Banking & Finance

The Xiaolan revolution

A communist party secretary and his banking experiment in Guangdong

In this era of internet banking and high tech finance, it may seem odd that China is copying a banking model established in the UK in 1810. But distinct parallels can be drawn between the Xiaolan Rural Bank and the world’s first mutual savings bank, Britain’s Savings and Friendly Society.

These 19th century banks were children of Britain’s industrial revolution. They grew out of local communities and their need to finance the endeavours of local entrepreneurs and industrialists.In towns like Elizabeth Gaskell’s Cranford, where self-help was the order of the day and London seemed a long way away, the early mutual saving societies became mainstays of the local economy.

So what does this have in common with Guangdong Province?

Surprisingly quite a lot. The founder of Xiaolan Rural Bank came to the same conclusion as the Scots and Lancastrians of Britain’s industrial era. He realised that local industrialists – particularly of the small and medium-sized variety – were having trouble getting the necessary finance from the country’s big four banks, whose lending decisions have increasingly becoming centralised in Beijing. A more local source of lending was required, with a personalised knowledge of borrowers and credit histories.

Huang Biaoquan, the bank’s founder, wanted a local bank for local businesspeople. It helped that he was also the local communist party secretary. He explains: “Today’s commercial banks are businesses. They do not want to, or dare to, or are able to help these small and medium-sized enterprises, or start-ups.”

And just like the original mutual banks in industrial Britain, Huang recognised that the source of funding would need to be local. By late February this year, Huang had managed to raise Rmb240 million of deposits from 1,600 individuals and 120 corporates. In this pioneering banking experiment, Huang hopes that what he terms ‘Xiaolan Peoples Bank’ will include every local citizen on the shareholder register – which, again, would give it the distinct characteristic of a mutual bank.

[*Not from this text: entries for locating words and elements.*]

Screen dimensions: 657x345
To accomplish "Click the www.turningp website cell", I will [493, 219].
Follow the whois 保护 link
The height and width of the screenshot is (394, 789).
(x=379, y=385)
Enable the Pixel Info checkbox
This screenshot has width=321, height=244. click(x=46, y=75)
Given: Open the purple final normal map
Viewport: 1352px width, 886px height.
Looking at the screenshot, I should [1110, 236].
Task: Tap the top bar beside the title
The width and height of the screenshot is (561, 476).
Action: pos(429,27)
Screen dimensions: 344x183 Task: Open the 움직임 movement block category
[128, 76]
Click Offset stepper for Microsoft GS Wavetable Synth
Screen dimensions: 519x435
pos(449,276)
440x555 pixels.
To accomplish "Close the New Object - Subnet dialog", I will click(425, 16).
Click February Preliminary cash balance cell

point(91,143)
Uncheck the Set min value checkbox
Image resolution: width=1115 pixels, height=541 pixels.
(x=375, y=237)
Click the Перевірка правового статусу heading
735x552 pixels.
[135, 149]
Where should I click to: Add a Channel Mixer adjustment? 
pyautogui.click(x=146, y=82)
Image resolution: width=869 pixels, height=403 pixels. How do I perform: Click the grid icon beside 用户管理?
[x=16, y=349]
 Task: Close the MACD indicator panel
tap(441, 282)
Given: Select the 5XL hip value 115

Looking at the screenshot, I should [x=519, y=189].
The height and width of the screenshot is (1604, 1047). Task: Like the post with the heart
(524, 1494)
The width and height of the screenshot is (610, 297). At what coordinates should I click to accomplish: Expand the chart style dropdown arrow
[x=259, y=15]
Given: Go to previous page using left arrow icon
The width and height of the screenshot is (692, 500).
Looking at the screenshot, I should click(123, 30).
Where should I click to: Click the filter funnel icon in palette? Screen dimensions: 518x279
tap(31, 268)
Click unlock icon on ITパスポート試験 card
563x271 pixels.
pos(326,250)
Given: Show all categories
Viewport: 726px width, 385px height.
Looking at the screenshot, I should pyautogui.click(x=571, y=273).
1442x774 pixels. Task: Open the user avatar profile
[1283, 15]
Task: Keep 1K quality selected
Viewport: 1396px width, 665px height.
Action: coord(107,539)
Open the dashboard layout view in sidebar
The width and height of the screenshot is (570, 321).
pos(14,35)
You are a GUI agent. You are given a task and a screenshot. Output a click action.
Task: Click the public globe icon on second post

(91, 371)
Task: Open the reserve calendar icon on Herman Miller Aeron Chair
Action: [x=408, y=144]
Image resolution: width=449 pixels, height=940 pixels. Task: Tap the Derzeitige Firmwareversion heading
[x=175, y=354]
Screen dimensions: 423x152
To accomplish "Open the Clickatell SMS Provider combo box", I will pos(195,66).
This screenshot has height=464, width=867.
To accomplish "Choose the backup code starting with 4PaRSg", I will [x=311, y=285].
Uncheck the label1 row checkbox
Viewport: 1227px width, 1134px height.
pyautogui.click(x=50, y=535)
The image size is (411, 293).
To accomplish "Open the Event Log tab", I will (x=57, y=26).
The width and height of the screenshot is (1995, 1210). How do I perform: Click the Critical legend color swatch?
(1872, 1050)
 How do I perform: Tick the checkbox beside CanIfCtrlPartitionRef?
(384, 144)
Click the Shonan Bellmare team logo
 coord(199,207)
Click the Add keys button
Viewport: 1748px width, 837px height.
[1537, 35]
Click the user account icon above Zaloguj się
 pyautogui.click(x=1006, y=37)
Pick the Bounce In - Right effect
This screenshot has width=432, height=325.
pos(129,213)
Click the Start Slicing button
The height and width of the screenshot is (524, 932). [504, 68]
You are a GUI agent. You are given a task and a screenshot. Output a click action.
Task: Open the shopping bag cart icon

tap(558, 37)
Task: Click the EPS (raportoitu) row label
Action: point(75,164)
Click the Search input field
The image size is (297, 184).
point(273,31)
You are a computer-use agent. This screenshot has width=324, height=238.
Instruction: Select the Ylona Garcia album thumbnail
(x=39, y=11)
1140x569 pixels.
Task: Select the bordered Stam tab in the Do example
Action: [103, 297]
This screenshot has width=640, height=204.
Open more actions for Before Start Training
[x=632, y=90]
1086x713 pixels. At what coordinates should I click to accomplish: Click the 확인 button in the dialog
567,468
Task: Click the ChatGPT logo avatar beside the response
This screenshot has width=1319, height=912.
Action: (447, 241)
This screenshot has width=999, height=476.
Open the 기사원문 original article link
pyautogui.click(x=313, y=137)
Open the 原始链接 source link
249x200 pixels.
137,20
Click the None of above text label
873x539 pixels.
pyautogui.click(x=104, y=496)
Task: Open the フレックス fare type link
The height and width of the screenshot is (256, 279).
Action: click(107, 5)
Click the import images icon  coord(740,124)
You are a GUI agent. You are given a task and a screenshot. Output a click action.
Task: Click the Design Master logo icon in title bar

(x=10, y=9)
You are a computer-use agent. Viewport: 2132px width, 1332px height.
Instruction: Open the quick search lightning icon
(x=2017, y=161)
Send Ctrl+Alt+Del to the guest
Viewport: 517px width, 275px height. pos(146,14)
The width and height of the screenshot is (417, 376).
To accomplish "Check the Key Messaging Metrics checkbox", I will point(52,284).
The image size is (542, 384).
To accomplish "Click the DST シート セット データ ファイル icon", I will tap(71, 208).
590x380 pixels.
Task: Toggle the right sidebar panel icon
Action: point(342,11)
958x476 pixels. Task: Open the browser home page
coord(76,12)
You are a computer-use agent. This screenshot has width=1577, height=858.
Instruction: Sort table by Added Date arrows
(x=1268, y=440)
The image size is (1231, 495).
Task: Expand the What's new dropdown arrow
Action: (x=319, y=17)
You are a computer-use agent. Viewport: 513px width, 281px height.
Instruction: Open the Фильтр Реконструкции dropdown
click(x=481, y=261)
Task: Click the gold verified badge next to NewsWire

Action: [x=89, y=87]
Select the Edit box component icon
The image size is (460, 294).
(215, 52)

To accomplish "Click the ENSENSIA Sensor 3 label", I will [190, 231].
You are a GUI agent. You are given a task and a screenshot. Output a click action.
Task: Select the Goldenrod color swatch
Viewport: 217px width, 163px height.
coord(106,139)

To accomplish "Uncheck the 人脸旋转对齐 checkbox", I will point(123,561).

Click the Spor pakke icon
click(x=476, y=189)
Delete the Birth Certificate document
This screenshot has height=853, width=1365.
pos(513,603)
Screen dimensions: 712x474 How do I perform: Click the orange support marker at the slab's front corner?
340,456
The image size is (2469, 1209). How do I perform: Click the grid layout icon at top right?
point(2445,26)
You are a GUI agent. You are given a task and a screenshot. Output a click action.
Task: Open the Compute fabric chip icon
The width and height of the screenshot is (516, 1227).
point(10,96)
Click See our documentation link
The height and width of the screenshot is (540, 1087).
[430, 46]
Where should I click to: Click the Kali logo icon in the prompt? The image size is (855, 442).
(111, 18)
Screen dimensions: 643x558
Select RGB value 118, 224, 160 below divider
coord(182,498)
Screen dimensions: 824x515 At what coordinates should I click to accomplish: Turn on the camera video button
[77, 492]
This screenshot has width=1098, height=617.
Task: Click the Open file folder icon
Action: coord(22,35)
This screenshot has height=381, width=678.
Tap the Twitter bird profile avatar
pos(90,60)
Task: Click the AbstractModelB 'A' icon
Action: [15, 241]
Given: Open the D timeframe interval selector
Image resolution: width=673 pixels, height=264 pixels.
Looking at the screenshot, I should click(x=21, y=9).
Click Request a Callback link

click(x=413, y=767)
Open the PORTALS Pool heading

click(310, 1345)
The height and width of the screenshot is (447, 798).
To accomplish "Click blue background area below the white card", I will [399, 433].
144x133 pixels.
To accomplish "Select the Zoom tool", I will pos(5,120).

Xiaolan is a township in Southern China. But it has 25,000 industrial business, of which 95% are private sector, and a local GDP of Rmb15 billion ($2.19 billion).

The bank’s loans already stand at Rmb100 million, and what sets it apart says Huang is that it takes a more “flexible” approach, especially in relation to loan collateral.

Many homeowners in China lack valid ownership certificates. Without this, banks will not make a loan against a property, even if it has been under the de facto ownership of a person or company for decades.

Huang says that Xiaolan Rural Bank – thanks to its connection to the local township government – can be more accommodating. Even without the documentation, the local government will sign off on loans for people that it knows well enough. Approvals take two to three days.

Being a ‘rural’ bank, Xiaolan will lend to farmers, but given the township’s increasingly industrial orientation, the bulk of its lending is targeted at businesses. The president of the bank, Xu Cao cites the example of an export-oriented firm with sales of Rmb200 million which faced cashflow problems during the current credit crisis. After a week inside the firm, the bank’s loan officers concluded the management was competitive, and a loan of a few million could safely tide it through the cash crunch.

The business owners in Xiaolan township are mostly local and according to the Nanfang Daily the non-performing loan ratio in the area is less than 1%, with businesses maintaining good credit histories.

However, there are concerns that some of the bank’s clients will suffer from the collapse in exports – and default on loans. There are also fears of corruption creeping into the lending process.

Huang is unfazed and says the bank’s objective is to break even in year one. The bank thinks that a loan book of Rmb330 million will ensure profitability, even in this low interest rate environment.

In fact, Huang’s biggest headache is persuading the central bank to allow a ‘rural’ bank to join the interbank payment system. Presently his customers cannot even write cheques. He admits this is a major problem but hopes to resolve it through an agency agreement with another bank. Watch this space.